• EXTRAIT DU TEXTE
---*---
Ce fut d’abord l’“à Dieu” de Béa­trice à sa grande sœur : « Anne-Lor­raine, tu étais un exemple en tout. Tu avais une foi tellement grande, tellement pro­fonde que je t’avais choisie pour que tu sois ma marraine de confirmation. » Puis Bénédicte, la voix brisée par l’émotion : « Ô mon Dieu, en ce jour, je vous demande de protéger notre Anne-Lorraine pour toujours. Je ne peux imaginer la vie sans toi. Je sou­haite à toutes les petites sœurs d’avoir un exemple comme tu as été pour Béatrice et moi. » Puis les deux frères, en uni­forme, comme leur père : Paul-Henry, le saint-cyrien revenu des États-Unis où il effectuait un stage, et François-Xavier, élève sous-officier à Saint-Maixent. Deux garçons à la voix ferme, l’allure assurée, fiers de leur grande sœur dont ils étaient si proches, surtout Paul-Henry, dix-huit mois le séparant d’Anne-Lorraine,  combattante jusqu’au bout : « En temps que frère cadet, tu me transmets la responsabilité d’être l’aîné, donc le devoir de veiller sur nos frères et sœurs et d’épauler nos parents. En temps qu’officier, je ne peux que m’incliner devant le cou­rage dont tu as fait preuve, qui est pour chacun de nous une leçon. C’est ta détermination qui nous a livré ton agresseur. »

Fierté ! Le mot revient dans chaque hommage. François-Xavier : « Ma grande sœur, quel exemple tu nous as montré, quelle leçon de vie tu nous as donnée. » Paul-Henry : « En temps qu’homme, tu resteras pour moi un modèle et une lumière dans les mo­ments de doute, toi qui ne laissais pas de place à la médiocrité. Je le dis haut et fort : “Je suis fier d’être ton frère.” » Philippe, le père, 56 ans : « Nous sommes très fiers de toi. Nous allons devoir maintenant être di­gnes de toi. Dans ton dernier combat, tu as choisi la mort plutôt que la souil­lure. Cela nous interdit d’être mé­diocres, mais reconnais que tu nous as mis la barre haut. »
---*---
• DONNÉES FOURNIES
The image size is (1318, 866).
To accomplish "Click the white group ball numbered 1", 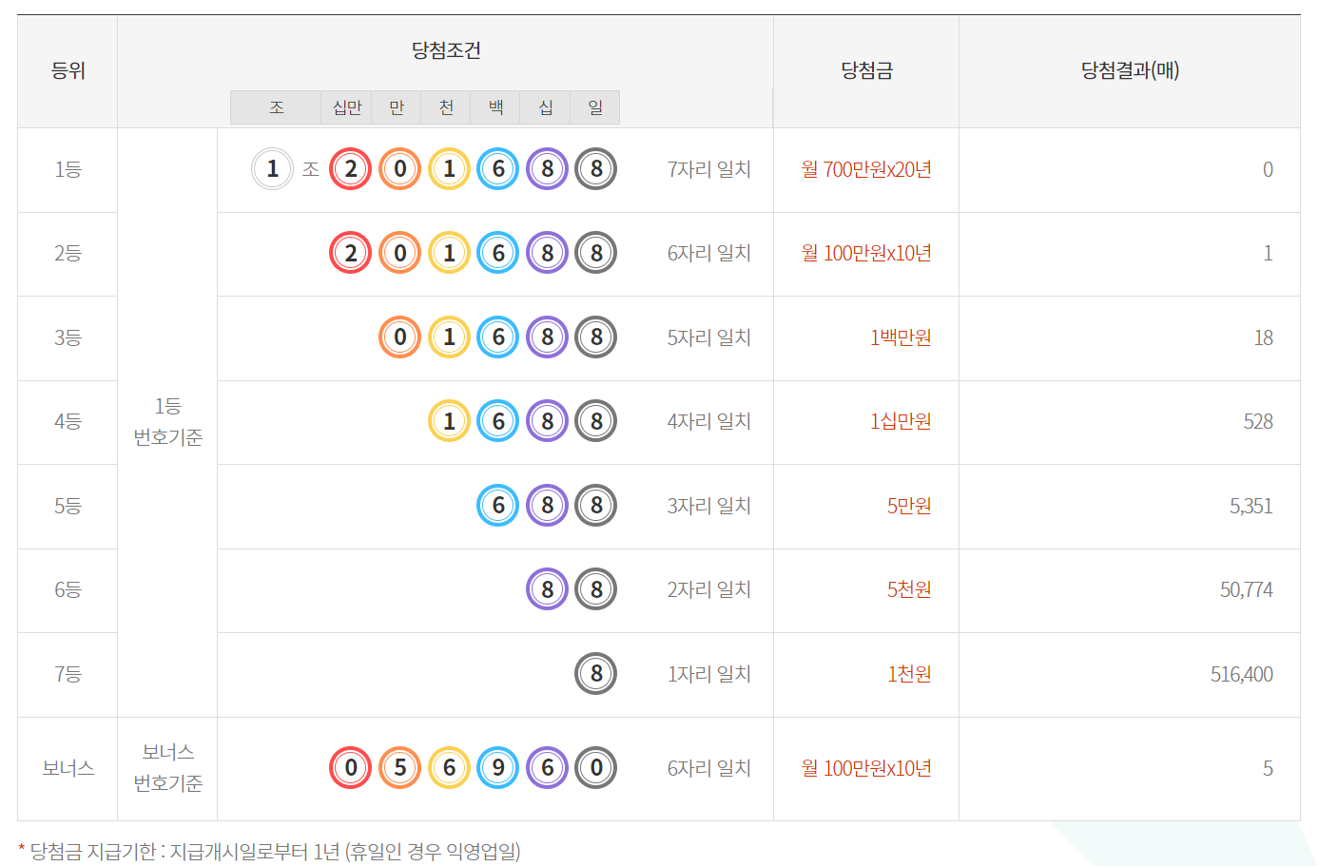I will pos(272,169).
---*---
• CONSIGNES
- 1) Nommez toutes les personnes dont le texte sur les hommages à Anne-Lorraine rapporte les paroles.
- 2) Écrivez la suite du texte sur les hommages à Anne-Lorraine, s'il vous plaît.
Les lignes fournies n'ont aucun rôle ici.

• RÉPONSES
- 1) Béatrice, Bénédicte, Paul-Henry, François-Xavier, Philippe

- 2)
Aucune prétention dans cette fierté, mais un défi pour se reconstruire et préparer l’avenir. De la haine, un désir de ven­geance ? Pas chez les Schmitt. « Anne-Lo ne l’aurait pas accepté, ce n’était pas son genre. » Sa foi était celle du clan, un engagement du cœur et de la raison qui ne sépare jamais la piété individuelle de l’engagement collectif. « Une foi profonde éclairée par son intelligence, une intelligence profonde éclairée par sa foi », rappelait le père Janssens dans son homélie.

Philippe Schmitt se souvient de ce matin du 25 novembre. Comme d’habitude, il attendait sa fille à 10 h 30, sur le pont qui enjambe la voie du RER D à la station de la Borne-Blanche. Ils devaient ensuite filer ensemble à la messe du Christ-Roi, à Senlis, puis déjeuner en famille. Ils ne s’étaient pas revus depuis le 4 no­vembre, à cause de la grève des transports. Trois ou quatre passagers descendent, pas Anne-Lorraine. Le colonel observe le RER quasiment vide qui s’éloigne vers Creil, le terminus. Il emporte sa fille qui agonise et son assassin, couvert de sang, qui descendra un peu plus loin.

Les appels sur son portable ne donnent rien. Restée à la maison, Mme Schmitt a d’emblée un terrible pressentiment. Instinct de mère. Son mari essaie de la rassurer. En vain. À la messe, il reçoit encore plusieurs SMS inquiets de son épouse. Il quitte l’office et décide d’agir, appelle la po­lice, les pompiers, la SNCF, l’internat de la Légion d’honneur.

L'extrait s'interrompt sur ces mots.